### DIRECTION A:
Could you change the article on agile strategy from "Matthew Gelbwaks writes" up to and including "development to strategy." by putting "corporate" in place of "organizational"?

------ READING TEXT

Matthew Gelbwaks writes that rather than applying a strategy to agile, you should apply the principles and values of agile to business or organizational strategy. Agile is the new way to compete and the new way to win at every level of the organization—from development to strategy.
This issue of Agile Journal is themed Agile Strategy, so you may presume it focuses on the strategy of implementing agile in your organization. Let’s mix it up a little and look from another point of view: Rather than applying a strategy to agile, let’s apply the principles and values of agile to business or organizational strategy.
This idea was generated by Walter Kiechel’s article in the May 2011 Harvard Business Review Balanced Scorecard Report, titled “Strategy, Risk, and the Global Financial Crisis.” We have all, to a person, been affected by the global financial crisis, and so its relevance becomes immediately tractable.
In the article, Kiechel defines strategy as a set of conceptual responses to the issues facing an organization. He relates how one of the big-five consultancies’ in-house think tank on strategy suggests that “adaptive” strategy is replacing the standard practice where headquarters dictate strategy based on the ordered triplet of “analysis, prediction, and deduction,” with
…setting “optimal conditions for the continuous emergence of superior strategies through an adaptive— or evolutionary—process.” In concrete terms, this would mean giving more responsibility for strategy to the people on the corporate “periphery,” the troops in daily contact with customers, competition, and changing market conditions. They would be encouraged to probe and experiment, even if this meant the occasional failure, with their findings being continuously fed back to the corporate center for incorporation into its strategic consciousness.
Kiechel goes on to remark that this concept of adaptive strategy would require evolution of the skills within the company (and its periphery), in particular, what the think tank italicized as “learning how to learn.” He quips that this in itself is interesting because the parent consultancy has never been “a font of interest in the human dimensions of the discipline.”
In reading Kiechel’s article, the parallelism between his recommendations and agile methods becomes apparent However, a truly agile strategy is a step beyond adaptive; it is dynamic and proactive.
From the construct of the strategy-focused organization, as well as the familiar tag line—executing strategy,” many strategy consultancies are beginning to investigate the agile methods as they pertain to the development and implementation of strategy. Organizations in the strategy consulting space are now differentiating themselves through their willingness and ability to embrace agility and its inherent value in strategy execution and evolution. Clients find they are moving farther, faster, and aligning more quickly to stakeholder imperatives with agile methods in place. Without agile methods, both clients and consultancies find they are puzzled by the lack of progress and the inability to create lasting transformation.

------------
------ GIVEN ENTRIES

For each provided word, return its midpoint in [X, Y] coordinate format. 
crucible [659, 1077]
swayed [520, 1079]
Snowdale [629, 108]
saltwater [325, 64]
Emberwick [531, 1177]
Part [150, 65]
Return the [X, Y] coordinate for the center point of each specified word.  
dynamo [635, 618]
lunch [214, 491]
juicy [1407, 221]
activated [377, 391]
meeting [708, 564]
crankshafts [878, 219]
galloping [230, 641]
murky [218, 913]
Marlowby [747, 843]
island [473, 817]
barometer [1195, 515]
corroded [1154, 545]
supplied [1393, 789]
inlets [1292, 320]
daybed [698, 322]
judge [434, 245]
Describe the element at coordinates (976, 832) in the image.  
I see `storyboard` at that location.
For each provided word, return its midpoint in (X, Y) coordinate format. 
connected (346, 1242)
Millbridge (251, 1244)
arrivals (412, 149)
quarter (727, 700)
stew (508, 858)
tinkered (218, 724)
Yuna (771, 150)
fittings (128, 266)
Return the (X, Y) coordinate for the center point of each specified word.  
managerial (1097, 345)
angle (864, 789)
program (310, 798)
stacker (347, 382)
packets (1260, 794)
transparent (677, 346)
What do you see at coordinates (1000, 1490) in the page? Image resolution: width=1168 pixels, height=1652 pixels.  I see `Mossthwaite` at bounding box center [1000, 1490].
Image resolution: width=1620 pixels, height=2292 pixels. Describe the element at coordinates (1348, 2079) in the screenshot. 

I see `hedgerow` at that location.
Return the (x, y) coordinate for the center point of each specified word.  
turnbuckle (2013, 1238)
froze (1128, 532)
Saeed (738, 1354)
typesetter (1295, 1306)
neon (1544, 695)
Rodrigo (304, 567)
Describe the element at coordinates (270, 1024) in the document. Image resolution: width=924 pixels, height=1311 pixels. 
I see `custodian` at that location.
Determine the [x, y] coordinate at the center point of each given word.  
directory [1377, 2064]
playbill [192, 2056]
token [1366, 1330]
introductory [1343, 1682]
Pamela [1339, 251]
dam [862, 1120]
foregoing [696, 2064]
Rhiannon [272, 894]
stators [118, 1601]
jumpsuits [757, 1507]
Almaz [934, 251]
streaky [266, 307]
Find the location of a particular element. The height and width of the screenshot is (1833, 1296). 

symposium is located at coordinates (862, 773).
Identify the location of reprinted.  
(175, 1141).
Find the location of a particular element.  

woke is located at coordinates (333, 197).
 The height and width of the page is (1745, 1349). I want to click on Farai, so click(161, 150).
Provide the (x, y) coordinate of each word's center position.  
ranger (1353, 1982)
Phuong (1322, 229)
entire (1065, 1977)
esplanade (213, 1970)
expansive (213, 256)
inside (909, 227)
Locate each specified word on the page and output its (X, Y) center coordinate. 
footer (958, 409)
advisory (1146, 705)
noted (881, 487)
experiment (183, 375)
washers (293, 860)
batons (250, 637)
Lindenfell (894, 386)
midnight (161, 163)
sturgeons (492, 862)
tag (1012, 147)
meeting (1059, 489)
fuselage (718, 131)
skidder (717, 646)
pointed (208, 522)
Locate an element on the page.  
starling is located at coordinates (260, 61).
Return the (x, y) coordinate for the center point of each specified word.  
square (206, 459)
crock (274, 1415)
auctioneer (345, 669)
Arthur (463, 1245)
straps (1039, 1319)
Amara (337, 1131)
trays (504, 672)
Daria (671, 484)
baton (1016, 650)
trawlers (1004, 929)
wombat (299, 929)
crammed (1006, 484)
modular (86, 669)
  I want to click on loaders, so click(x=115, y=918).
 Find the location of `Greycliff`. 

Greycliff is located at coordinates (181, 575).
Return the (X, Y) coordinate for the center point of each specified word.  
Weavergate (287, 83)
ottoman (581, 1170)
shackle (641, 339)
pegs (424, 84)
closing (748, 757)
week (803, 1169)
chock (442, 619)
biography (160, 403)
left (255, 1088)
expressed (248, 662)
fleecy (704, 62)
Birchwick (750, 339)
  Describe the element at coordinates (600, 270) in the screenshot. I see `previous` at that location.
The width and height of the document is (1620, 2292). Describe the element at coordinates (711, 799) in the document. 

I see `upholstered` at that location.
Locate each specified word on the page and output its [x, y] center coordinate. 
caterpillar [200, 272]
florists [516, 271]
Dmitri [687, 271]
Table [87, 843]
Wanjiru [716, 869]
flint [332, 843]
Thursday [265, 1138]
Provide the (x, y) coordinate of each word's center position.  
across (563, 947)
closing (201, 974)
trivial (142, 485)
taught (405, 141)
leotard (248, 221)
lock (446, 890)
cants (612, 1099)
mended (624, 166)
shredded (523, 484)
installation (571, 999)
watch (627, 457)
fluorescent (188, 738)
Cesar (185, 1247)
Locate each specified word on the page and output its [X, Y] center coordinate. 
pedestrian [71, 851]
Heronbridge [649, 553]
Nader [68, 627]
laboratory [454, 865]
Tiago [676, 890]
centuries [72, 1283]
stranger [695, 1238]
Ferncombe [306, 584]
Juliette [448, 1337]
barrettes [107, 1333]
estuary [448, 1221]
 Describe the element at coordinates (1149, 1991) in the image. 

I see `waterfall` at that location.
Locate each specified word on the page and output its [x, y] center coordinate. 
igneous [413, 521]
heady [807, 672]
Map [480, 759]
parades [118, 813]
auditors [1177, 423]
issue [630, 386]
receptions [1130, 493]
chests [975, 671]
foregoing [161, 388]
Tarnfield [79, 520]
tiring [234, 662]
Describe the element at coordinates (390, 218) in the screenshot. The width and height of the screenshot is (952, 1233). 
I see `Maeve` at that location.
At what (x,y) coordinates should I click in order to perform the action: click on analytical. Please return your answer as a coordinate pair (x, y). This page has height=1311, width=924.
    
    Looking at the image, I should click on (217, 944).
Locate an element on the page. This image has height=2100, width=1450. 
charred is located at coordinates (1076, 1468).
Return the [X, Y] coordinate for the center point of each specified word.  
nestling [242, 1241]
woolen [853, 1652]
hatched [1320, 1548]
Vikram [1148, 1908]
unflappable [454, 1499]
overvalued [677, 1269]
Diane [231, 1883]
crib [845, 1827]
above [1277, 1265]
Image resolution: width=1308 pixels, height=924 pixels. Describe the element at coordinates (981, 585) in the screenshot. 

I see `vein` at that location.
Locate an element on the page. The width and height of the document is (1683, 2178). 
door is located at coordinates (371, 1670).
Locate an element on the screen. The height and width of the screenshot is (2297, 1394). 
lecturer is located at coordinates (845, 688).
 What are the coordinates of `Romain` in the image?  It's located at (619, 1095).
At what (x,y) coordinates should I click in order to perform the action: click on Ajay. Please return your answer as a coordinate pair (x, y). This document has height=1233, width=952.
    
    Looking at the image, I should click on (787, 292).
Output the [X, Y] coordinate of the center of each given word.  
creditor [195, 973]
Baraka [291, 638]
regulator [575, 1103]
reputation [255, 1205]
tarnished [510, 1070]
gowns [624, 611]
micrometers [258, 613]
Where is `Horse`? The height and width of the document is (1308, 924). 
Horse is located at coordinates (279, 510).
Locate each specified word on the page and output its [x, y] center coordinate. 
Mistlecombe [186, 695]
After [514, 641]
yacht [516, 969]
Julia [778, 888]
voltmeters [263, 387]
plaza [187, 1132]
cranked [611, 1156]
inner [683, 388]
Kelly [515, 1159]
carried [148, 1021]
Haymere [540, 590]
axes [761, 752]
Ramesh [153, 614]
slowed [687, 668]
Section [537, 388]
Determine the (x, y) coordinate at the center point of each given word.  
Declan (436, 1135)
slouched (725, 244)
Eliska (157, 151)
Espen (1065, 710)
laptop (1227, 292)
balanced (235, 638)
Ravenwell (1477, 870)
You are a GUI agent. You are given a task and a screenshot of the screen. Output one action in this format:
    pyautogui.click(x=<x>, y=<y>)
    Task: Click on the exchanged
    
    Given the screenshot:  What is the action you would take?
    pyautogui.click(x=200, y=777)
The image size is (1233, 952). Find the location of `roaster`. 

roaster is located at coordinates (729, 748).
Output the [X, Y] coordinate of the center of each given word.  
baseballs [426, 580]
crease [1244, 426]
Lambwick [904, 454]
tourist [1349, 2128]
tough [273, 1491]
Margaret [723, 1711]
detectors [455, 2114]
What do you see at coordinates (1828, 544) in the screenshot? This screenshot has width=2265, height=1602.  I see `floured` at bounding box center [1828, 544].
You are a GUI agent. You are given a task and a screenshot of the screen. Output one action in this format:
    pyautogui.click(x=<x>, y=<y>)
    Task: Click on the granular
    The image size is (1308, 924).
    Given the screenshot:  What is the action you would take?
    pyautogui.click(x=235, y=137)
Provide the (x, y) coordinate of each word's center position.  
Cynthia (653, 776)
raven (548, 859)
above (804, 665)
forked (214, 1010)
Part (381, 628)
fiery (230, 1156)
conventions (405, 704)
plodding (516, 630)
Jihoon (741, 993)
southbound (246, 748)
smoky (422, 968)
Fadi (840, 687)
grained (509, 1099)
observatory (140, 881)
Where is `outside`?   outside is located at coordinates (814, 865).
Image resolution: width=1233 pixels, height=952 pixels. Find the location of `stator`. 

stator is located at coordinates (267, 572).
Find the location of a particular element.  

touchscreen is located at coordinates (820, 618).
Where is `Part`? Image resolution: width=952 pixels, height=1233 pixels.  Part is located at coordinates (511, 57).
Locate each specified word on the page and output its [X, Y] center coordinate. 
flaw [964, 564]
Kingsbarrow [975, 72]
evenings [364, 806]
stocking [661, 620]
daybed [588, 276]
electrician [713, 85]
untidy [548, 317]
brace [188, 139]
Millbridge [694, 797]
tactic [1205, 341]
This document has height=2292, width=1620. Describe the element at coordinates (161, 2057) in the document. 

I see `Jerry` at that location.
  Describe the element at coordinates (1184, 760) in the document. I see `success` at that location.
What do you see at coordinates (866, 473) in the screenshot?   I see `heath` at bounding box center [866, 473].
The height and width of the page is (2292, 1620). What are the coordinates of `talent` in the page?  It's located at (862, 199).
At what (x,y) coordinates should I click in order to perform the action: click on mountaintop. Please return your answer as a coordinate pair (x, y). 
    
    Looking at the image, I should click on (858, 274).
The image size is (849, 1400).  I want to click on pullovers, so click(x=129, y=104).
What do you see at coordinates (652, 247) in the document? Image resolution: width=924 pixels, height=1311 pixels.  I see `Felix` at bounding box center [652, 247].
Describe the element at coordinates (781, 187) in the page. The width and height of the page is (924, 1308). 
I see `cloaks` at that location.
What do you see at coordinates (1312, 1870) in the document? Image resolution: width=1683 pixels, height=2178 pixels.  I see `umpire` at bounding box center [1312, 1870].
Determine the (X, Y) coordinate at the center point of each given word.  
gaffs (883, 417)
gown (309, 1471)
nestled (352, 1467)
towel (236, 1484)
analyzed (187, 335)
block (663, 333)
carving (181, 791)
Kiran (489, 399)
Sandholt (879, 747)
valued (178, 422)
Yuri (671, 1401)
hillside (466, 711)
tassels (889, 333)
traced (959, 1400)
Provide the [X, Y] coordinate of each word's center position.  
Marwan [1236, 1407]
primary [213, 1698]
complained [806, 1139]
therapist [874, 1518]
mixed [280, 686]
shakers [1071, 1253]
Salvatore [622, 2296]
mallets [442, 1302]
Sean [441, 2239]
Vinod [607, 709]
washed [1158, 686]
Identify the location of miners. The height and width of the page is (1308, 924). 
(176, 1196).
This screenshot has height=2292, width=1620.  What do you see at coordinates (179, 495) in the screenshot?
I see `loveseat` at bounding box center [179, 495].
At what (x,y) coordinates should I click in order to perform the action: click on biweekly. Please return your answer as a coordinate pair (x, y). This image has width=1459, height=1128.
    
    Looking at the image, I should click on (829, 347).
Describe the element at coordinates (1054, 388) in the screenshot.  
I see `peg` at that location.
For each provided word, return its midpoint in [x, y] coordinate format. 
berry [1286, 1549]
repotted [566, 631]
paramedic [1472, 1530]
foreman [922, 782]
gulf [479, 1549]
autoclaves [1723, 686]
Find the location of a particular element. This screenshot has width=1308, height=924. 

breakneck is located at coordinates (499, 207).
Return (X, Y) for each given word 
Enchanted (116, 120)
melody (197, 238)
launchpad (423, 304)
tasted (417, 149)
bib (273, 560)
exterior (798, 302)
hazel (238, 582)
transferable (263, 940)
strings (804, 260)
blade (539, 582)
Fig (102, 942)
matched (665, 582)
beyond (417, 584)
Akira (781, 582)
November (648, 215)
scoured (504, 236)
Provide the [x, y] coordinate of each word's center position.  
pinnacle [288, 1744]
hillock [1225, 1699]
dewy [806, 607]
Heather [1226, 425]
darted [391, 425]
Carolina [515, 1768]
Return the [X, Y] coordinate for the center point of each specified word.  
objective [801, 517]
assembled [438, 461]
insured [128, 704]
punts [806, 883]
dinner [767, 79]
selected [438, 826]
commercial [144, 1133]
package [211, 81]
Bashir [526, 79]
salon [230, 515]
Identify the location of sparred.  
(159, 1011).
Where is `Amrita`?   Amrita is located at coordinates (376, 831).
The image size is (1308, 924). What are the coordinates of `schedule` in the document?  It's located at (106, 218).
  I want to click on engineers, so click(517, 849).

------------

### DIRECTION B:
Which lines of the records contain the string "midpoint"? Gather each such line, matching case exactly.

### EXERCISE ANSWER A:
Matthew Gelbwaks writes that rather than applying a strategy to agile, you should apply the principles and values of agile to business or corporate strategy. Agile is the new way to compete and the new way to win at every level of the organization—from development to strategy.

### EXERCISE ANSWER B:
For each provided word, return its midpoint in [X, Y] coordinate format. 
For each provided word, return its midpoint in (X, Y) coordinate format. 
For each provided word, return its midpoint in [x, y] coordinate format. 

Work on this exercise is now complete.